Ejercicios
a – Traduce al inglés esta oración del texto sobre Dios y el hombre: "El magisterio de la Iglesia, que se ha desarrollado precisamente a partir de esta visión de Dios y del hombre, es muy rico."
b – Reescribe los registros desde el primero hasta la línea que contiene "[x=1278, y=210]", ambos extremos incluidos, cambiando "Screen dimensions" por "Screen size" y sin alterar nada más. Devuelve solo esas líneas.

Texto para leer
De esta realidad de Dios, que él mismo nos ha dado a conocer revelándonos su "nombre", es decir, su rostro, deriva una imagen determinada de hombre, a saber, el concepto de persona. Si Dios es unidad dialogal, ser en relación, la criatura humana, hecha a su imagen y semejanza, refleja esa constitución. Por tanto, está llamada a realizarse en el diálogo, en el coloquio, en el encuentro. Es un ser en relación.

En particular, Jesús nos reveló que el hombre es esencialmente "hijo", criatura que vive en relación con Dios Padre, y, así, en relación con todos sus hermanos y hermanas. El hombre no se realiza en una autonomía absoluta, creyendo erróneamente ser Dios, sino, al contrario, reconociéndose hijo, criatura abierta, orientada a Dios y a los hermanos, en cuyo rostro encuentra la imagen del Padre común.

Se ve claramente que esta concepción de Dios y del hombre está en la base de un modelo correspondiente de comunidad humana y, por tanto, de sociedad. Es un modelo anterior a cualquier reglamentación normativa, jurídica, institucional, e incluso anterior a las especificaciones culturales. Un modelo de humanidad como familia, transversal a todas las civilizaciones, que los cristianos expresamos afirmando que todos los hombres son hijos de Dios y, por consiguiente, todos son hermanos. Se trata de una verdad que desde el principio está detrás de nosotros y, al mismo tiempo, está permanentemente delante de nosotros, como un proyecto al que siempre debemos tender en toda construcción social.

El magisterio de la Iglesia, que se ha desarrollado precisamente a partir de esta visión de Dios y del hombre, es muy rico. Basta recorrer los capítulos más importantes de la doctrina social de la Iglesia, a la que han dado aportaciones sustanciales mis venerados predecesores, de modo especial en los últimos ciento veinte años, haciéndose intérpretes autorizados y guías del movimiento social de inspiración cristiana.

Aquí quiero mencionar sólo la reciente Nota pastoral del Episcopado italiano "Regenerados para una esperanza viva: testigos del gran "sí" de Dios al hombre", del 29 de junio de 2007. Esta Nota propone dos prioridades: ante todo, la opción del "primado de Dios": toda la vida y obra de la Iglesia dependen de poner a Dios en el primer lugar, pero no a un Dios genérico, sino al Señor, con su nombre y su rostro, al Dios de la alianza, que hizo salir al pueblo de la esclavitud de Egipto, resucitó a Cristo de entre los muertos y quiere llevar a la humanidad a la libertad en la paz y en la justicia.

Registros de localización de elementos:

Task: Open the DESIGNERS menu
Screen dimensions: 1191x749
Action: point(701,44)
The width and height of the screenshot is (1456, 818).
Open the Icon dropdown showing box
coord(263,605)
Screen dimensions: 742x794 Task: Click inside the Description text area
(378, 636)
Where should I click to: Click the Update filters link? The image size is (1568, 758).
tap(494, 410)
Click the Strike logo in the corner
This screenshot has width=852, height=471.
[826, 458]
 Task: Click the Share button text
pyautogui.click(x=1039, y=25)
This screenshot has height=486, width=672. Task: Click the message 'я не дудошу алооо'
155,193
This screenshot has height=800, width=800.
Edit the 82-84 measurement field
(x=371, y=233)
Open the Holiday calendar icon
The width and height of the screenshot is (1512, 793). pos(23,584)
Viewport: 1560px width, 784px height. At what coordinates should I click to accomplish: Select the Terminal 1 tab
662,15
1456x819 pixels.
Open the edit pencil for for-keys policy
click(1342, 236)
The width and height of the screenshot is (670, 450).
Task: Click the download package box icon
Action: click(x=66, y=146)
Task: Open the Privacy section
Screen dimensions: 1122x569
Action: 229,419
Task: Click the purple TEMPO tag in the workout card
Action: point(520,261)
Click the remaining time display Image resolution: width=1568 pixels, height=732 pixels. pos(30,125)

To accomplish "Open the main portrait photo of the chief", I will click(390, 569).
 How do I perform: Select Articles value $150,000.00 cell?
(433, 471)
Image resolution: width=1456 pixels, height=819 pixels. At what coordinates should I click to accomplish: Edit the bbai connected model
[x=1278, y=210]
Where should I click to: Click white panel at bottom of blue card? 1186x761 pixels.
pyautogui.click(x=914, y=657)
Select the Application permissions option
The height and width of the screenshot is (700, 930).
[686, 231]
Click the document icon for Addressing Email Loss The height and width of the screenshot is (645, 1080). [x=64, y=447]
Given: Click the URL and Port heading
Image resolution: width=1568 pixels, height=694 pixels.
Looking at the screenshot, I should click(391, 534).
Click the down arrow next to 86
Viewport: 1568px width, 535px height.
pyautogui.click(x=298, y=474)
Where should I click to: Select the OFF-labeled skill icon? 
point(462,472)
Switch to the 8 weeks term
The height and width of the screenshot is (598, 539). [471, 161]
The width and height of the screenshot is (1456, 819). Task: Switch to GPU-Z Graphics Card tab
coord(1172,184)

Resultados
a – The magisterium of the Church, which has developed precisely from this vision of God and of man, is very rich.

b –
Task: Open the DESIGNERS menu
Screen size: 1191x749
Action: point(701,44)
The width and height of the screenshot is (1456, 818).
Open the Icon dropdown showing box
coord(263,605)
Screen size: 742x794 Task: Click inside the Description text area
(378, 636)
Where should I click to: Click the Update filters link? The image size is (1568, 758).
tap(494, 410)
Click the Strike logo in the corner
This screenshot has width=852, height=471.
[826, 458]
 Task: Click the Share button text
pyautogui.click(x=1039, y=25)
This screenshot has height=486, width=672. Task: Click the message 'я не дудошу алооо'
155,193
This screenshot has height=800, width=800.
Edit the 82-84 measurement field
(x=371, y=233)
Open the Holiday calendar icon
The width and height of the screenshot is (1512, 793). pos(23,584)
Viewport: 1560px width, 784px height. At what coordinates should I click to accomplish: Select the Terminal 1 tab
662,15
1456x819 pixels.
Open the edit pencil for for-keys policy
click(1342, 236)
The width and height of the screenshot is (670, 450).
Task: Click the download package box icon
Action: click(x=66, y=146)
Task: Open the Privacy section
Screen size: 1122x569
Action: 229,419
Task: Click the purple TEMPO tag in the workout card
Action: point(520,261)
Click the remaining time display Image resolution: width=1568 pixels, height=732 pixels. pos(30,125)

To accomplish "Open the main portrait photo of the chief", I will click(390, 569).
 How do I perform: Select Articles value $150,000.00 cell?
(433, 471)
Image resolution: width=1456 pixels, height=819 pixels. At what coordinates should I click to accomplish: Edit the bbai connected model
[x=1278, y=210]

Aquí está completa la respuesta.